En complément de la pension d’invalidité, plusieurs aides peuvent être sollicitées pour améliorer votre quotidien. Voici un donc aperçu des principales options disponibles :
Allocation supplémentaire d’invalidité (ASI)
Destinée aux personnes percevant une pension d’invalidité et disposant de ressources limitées, l’ASI vise à garantir un minimum de revenus. Ainsi, pour en bénéficier, vos ressources mensuelles ne doivent pas dépasser 899,56 € si vous vivez seul, ou 1 574,24 € si vous vivez en couple (février 2025).
Majoration pour la vie autonome (MVA)
Si vous percevez une pension d’invalidité et vivez de manière autonome, vous pouvez prétendre à la MVA. Cette aide est soumise à des conditions de ressources et vise à soutenir les personnes en situation de handicap vivant à domicile.
Reconnaissance de la qualité de travailleur handicapé (RQTH)
Cette reconnaissance facilite l’accès à des mesures favorisant l’emploi, telles que l’aménagement du poste de travail ou des formations adaptées.
Aides de la Maison Départementale des Personnes Handicapées (MDPH)
Les MDPH proposent divers soutiens, notamment des prestations de compensation du handicap (PCH) pour financer des besoins liés à la perte d’autonomie ou des aides pour l’aménagement du domicile.
Prise en charge par la mutuelle
Certaines mutuelles offrent des garanties spécifiques en cas d’invalidité, telles que des indemnités journalières ou des rentes. Il est alors conseillé de consulter votre contrat ou de contacter votre mutuelle pour connaître les prestations auxquelles vous pouvez prétendre.
Aides de la caisse de retraite
Selon votre régime de retraite, des aides peuvent être accordées pour compenser une perte d’autonomie ou financer des aménagements du domicile. Rapprochez-vous de votre caisse de retraite pour connaître les dispositifs disponibles.

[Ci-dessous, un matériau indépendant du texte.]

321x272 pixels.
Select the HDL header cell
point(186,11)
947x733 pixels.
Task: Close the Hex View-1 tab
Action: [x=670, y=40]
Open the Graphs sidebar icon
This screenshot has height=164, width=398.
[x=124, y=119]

Le taux d’invalidité pour une arthrose lombaire varie selon chaque individu. Il dépend de nombreux critères et peut évoluer avec le temps. La maladie peut se stabiliser, s’aggraver ou s’améliorer en fonction des traitements et de l’hygiène de vie adoptée. Un suivi régulier par un médecin permet d’ajuster la prise en charge et de réévaluer le taux d’invalidité si nécessaire.
Pour préserver au mieux votre mobilité et votre qualité de vie, il est recommandé d’adopter un mode de vie sain : alimentation équilibrée, activité physique adaptée et suivi médical régulier. Si votre condition limite vos capacités fonctionnelles, n’hésitez pas à entreprendre les démarches pour une reconnaissance d’invalidité afin de bénéficier des aides disponibles.